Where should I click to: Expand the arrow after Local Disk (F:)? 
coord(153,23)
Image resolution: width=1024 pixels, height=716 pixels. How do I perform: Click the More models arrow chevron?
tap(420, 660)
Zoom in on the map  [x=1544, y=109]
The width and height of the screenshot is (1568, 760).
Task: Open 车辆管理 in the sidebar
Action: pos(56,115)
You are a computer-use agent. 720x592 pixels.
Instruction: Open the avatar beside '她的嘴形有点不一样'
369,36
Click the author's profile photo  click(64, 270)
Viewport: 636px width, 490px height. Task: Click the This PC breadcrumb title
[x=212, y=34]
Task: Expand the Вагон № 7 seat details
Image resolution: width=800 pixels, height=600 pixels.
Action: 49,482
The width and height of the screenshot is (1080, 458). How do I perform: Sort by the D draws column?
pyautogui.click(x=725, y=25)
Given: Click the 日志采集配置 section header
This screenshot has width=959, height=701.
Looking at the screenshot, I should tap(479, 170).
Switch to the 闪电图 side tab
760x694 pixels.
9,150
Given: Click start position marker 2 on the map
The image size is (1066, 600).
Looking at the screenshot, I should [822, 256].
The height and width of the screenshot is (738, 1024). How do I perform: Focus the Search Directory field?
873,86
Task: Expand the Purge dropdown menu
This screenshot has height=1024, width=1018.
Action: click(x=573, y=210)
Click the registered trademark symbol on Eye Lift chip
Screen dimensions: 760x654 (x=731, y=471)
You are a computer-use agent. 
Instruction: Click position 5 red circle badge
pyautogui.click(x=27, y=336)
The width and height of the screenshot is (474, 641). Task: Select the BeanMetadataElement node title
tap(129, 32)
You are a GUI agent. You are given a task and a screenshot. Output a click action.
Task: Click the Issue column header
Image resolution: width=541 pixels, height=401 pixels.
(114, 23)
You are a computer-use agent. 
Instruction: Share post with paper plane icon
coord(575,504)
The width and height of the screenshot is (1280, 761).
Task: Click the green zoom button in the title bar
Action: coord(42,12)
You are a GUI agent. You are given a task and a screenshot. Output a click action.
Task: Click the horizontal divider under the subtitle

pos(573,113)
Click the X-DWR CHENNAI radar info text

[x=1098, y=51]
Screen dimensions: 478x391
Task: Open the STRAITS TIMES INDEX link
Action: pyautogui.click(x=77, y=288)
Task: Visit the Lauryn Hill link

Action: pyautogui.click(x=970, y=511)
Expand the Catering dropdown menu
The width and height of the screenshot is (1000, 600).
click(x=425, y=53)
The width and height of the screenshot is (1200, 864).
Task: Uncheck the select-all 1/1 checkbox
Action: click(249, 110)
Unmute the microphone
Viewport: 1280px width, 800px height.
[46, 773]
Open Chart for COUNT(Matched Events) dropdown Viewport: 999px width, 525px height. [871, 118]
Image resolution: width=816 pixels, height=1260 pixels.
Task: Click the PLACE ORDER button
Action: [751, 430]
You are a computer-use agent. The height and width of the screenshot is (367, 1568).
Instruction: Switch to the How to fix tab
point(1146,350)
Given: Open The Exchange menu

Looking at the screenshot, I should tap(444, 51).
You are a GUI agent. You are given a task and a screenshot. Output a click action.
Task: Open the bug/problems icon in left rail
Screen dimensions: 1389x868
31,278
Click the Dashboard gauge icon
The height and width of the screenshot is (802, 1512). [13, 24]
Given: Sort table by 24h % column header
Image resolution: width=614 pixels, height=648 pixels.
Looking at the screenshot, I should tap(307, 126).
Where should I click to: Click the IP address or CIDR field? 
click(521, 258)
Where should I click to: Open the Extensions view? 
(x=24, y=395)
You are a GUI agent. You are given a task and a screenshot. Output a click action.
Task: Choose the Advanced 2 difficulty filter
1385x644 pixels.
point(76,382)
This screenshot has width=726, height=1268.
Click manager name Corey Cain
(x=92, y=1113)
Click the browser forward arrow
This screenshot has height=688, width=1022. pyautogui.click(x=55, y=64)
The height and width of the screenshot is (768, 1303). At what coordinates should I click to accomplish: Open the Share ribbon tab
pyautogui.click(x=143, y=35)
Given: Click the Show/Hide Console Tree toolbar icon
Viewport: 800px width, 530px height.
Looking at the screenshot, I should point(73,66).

◆ **Aim of the task**
Every line from the start of the listing through the line with "Switch to the 闪电图 side tab" should be reproduced exactly, and no other line.

◆ **Result below**
Where should I click to: Expand the arrow after Local Disk (F:)? 
coord(153,23)
Image resolution: width=1024 pixels, height=716 pixels. How do I perform: Click the More models arrow chevron?
tap(420, 660)
Zoom in on the map  [x=1544, y=109]
The width and height of the screenshot is (1568, 760).
Task: Open 车辆管理 in the sidebar
Action: pos(56,115)
You are a computer-use agent. 720x592 pixels.
Instruction: Open the avatar beside '她的嘴形有点不一样'
369,36
Click the author's profile photo  click(64, 270)
Viewport: 636px width, 490px height. Task: Click the This PC breadcrumb title
[x=212, y=34]
Task: Expand the Вагон № 7 seat details
Image resolution: width=800 pixels, height=600 pixels.
Action: 49,482
The width and height of the screenshot is (1080, 458). How do I perform: Sort by the D draws column?
pyautogui.click(x=725, y=25)
Given: Click the 日志采集配置 section header
This screenshot has width=959, height=701.
Looking at the screenshot, I should tap(479, 170).
Switch to the 闪电图 side tab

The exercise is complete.